The Paul Ehrlich Institute of Germany has visited the Pharmacy Board of Sierra Leone and help conduct some activities of the the Agency while promising to work others in the coming year.
Explaining the background of what the visitors do, the Head of Pharmacovigilance Department at PBSL, Dr Oneme Abiri explained that The team comprising of Dr. Victoria Olaiya and Dr. Elaine Dibloni/Oubda work on RegTrain-VaccTrain which is a project of the GHPP established by the German Federal Ministry of Health (Bundesministerium für Gesundheit, BMG) to assist partner countries and the WHO in epidemic prevention measures. In its pilot project, so named VaccTrain I, the project focused on capacity development activities in the area of CTO in selected partner countries.

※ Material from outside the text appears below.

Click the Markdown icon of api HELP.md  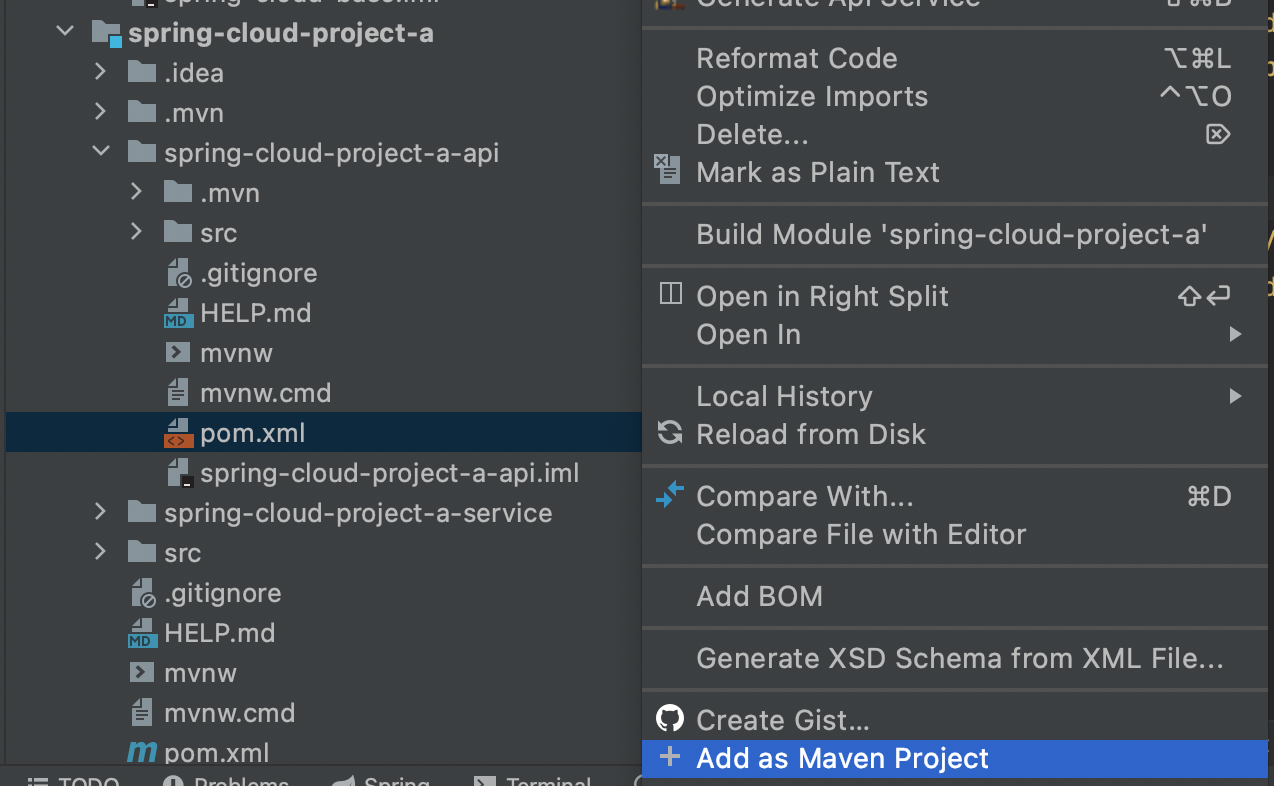pos(178,313)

The approach adopted included:
(i) providing technical assistance for the development and implementation of regulatory structures/documents
(ii) enhancing the human resource capacity for Pharmacovigilance and CTO through African Union Development Agency-New Partnership for Africa’s Development (AUDA-NEPAD)’s-instituted Regional Center of Regulatory Excellence training framework like that by FDA Ghana
(iii) supporting regional and pan-African harmonization initiatives through technical support to the African Vaccine Regulatory Forum (AVAREF).
He further explained that their work of assisting in the building of a technical architecture for CTO began in June 2018 by utilizing VaccTrain-validated data originally generated from self-benchmarking results of partner NRAs using the WHO GBT, which provides an objective and well-tested methodology for benchmarking regulatory systems.
Explaining the activities that the visitors helped them to achieve, Dr Abiri said they reviewed the pharmacovigilance guidelines and SOPs including
Pharmacovigilance inspection guideline, Risk management plan guideline and Relevant PV SOPs.
“Plans for 2025 include
Development of the Regulatory Information Management System (RIMS), technical support for advanced training in pharmacovigilance and clinical trials, and placement at WHO-listed authorities” he explained.
The next action of the team was a discussion with top management to plan for the work to be implemented in 2025.